┌──

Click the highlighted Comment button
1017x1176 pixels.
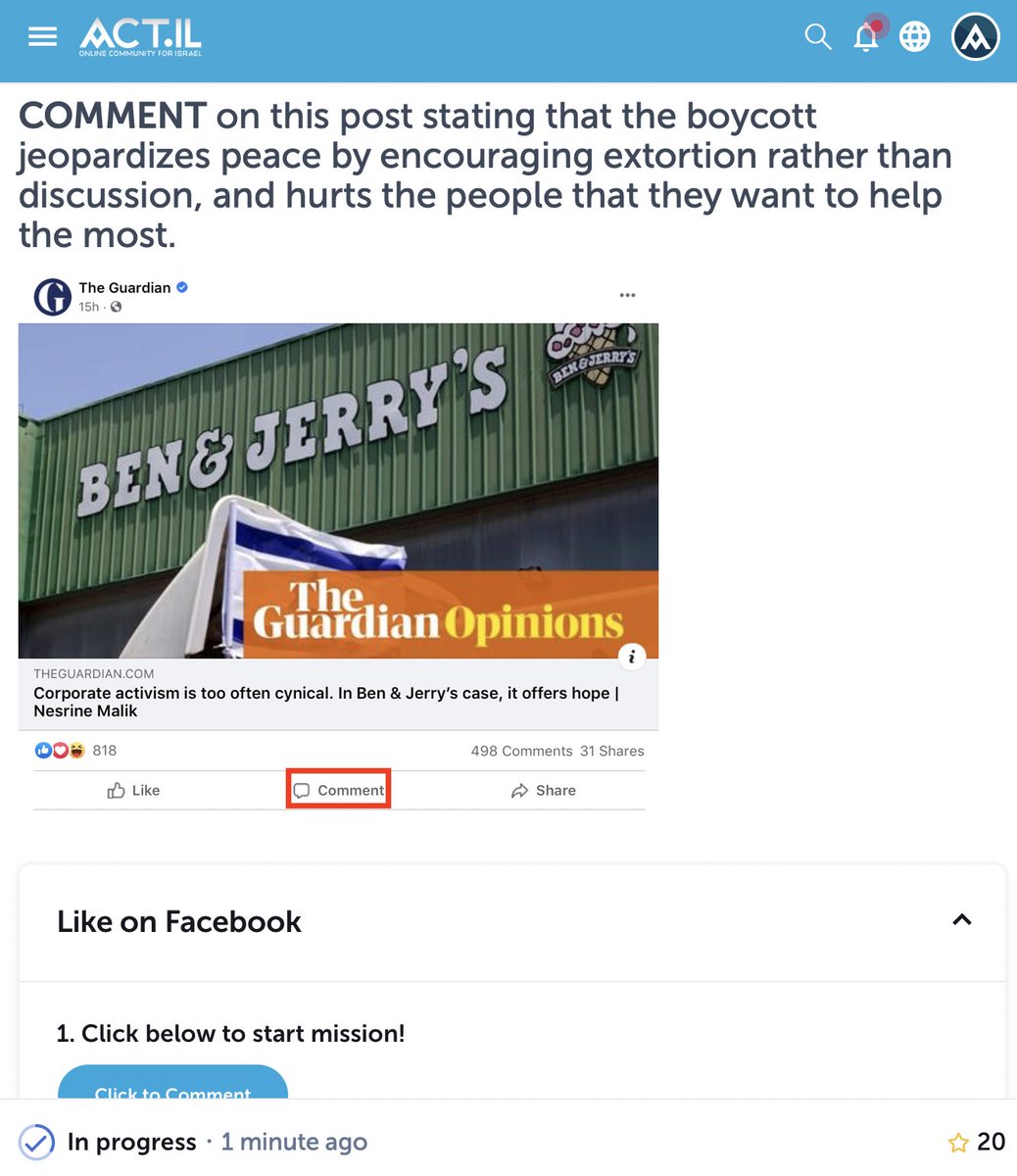pos(339,790)
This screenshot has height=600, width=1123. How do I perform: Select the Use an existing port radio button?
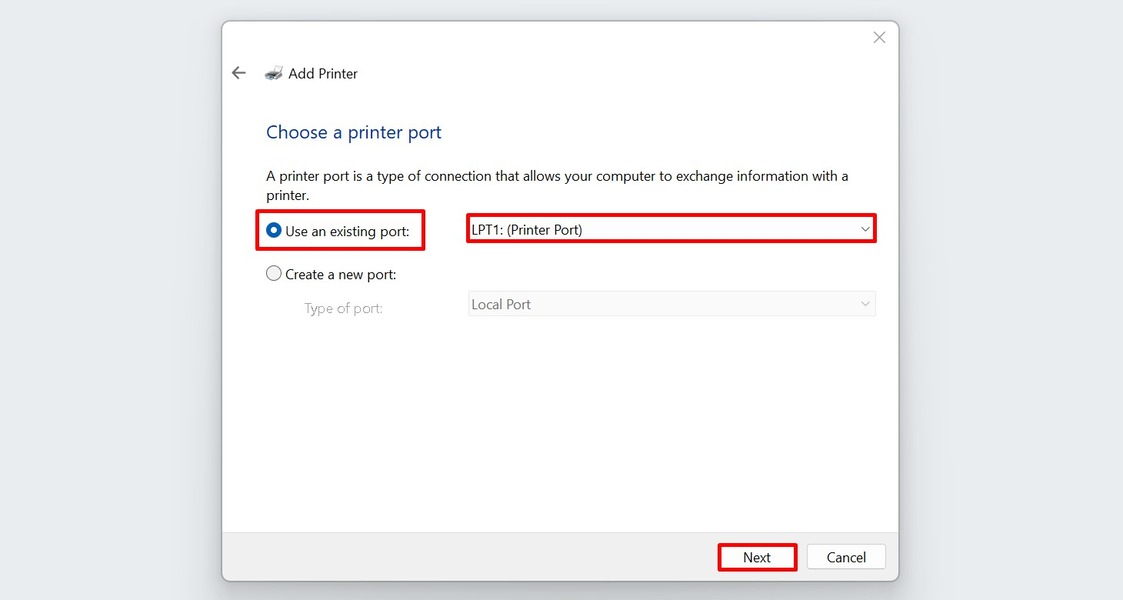tap(273, 229)
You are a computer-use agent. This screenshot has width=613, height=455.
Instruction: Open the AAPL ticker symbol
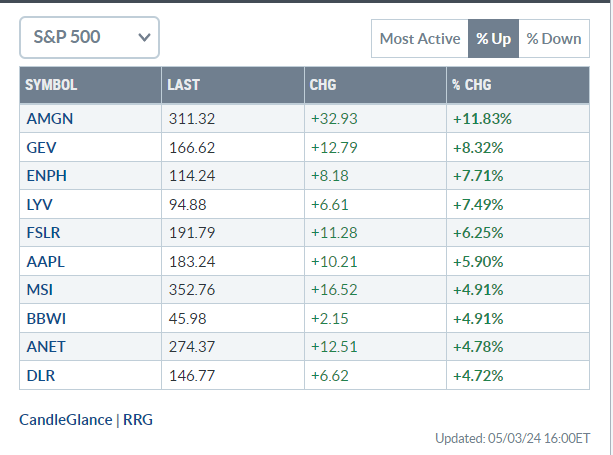pyautogui.click(x=47, y=262)
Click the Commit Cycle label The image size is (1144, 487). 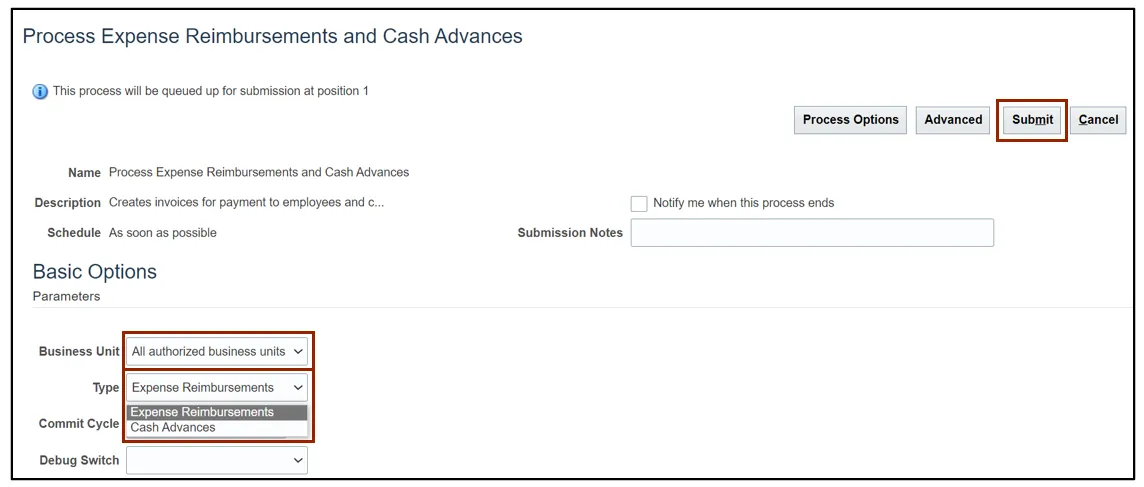79,424
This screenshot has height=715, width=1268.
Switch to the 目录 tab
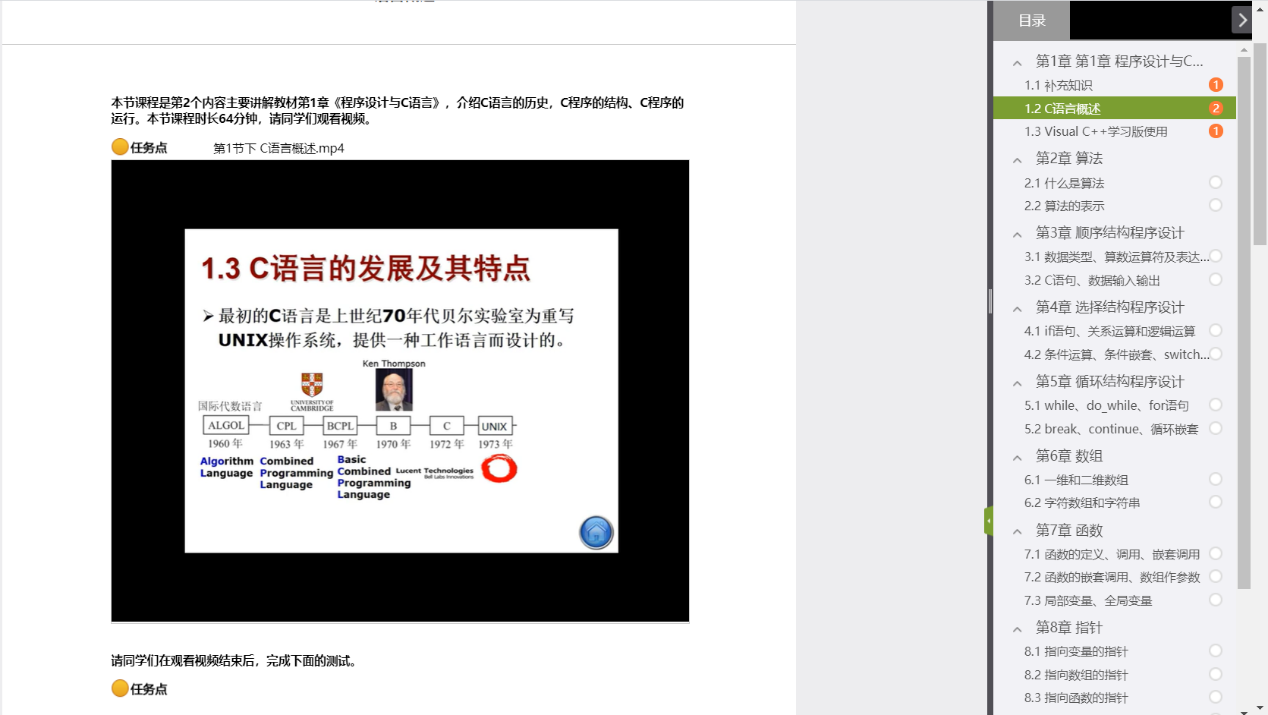[1031, 20]
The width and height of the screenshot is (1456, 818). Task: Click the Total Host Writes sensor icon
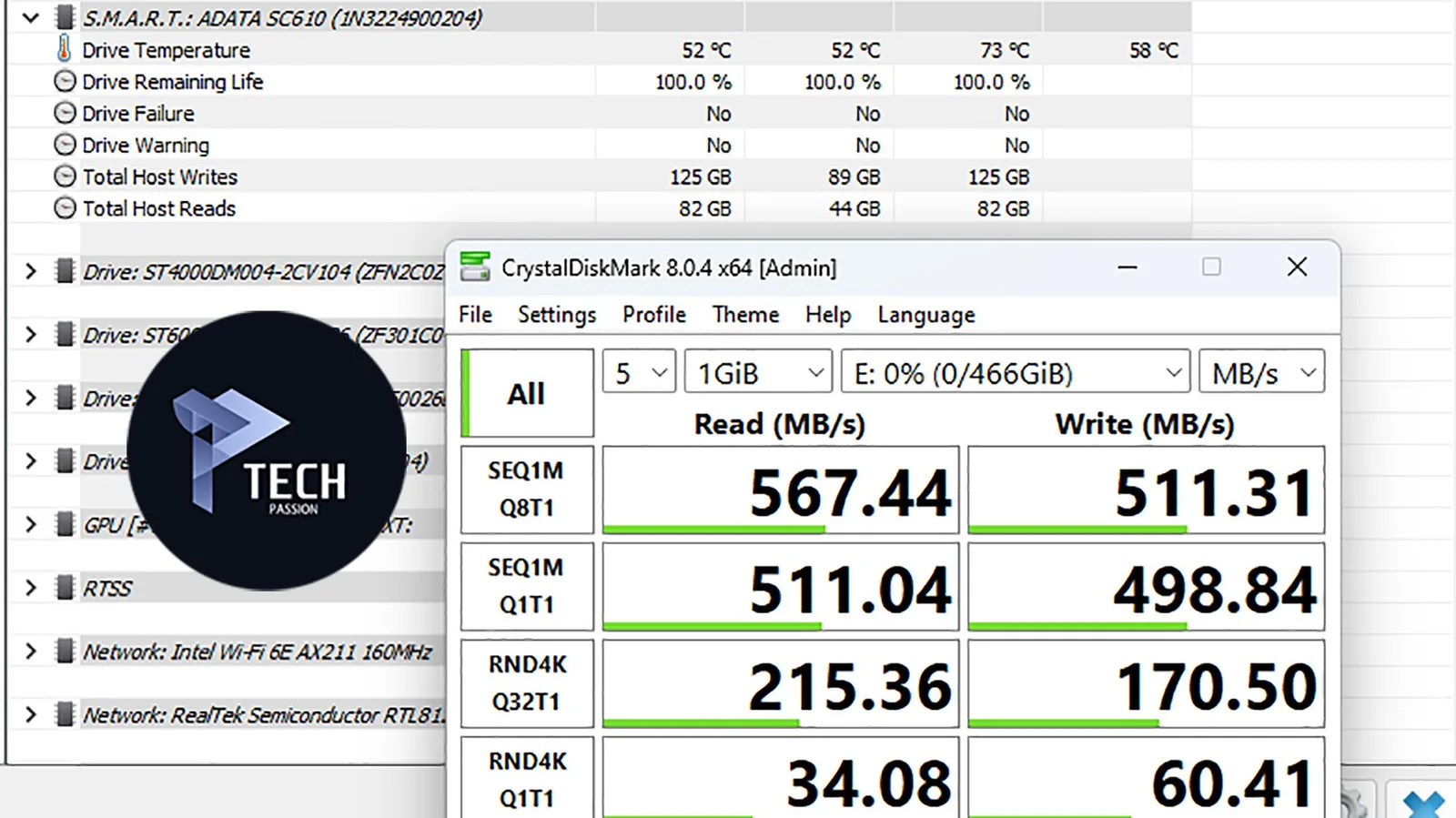pos(65,177)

└──

## WHAT IS BEING ASKED
Where the line containing "Switch to the 目录 tab" appears, begin writing out the lines word for word, and continue through the last line of the data, leaving out pictures.

## SOLUTION
Switch to the 目录 tab
[1031, 20]
The width and height of the screenshot is (1456, 818). Task: Click the Total Host Writes sensor icon
pos(65,177)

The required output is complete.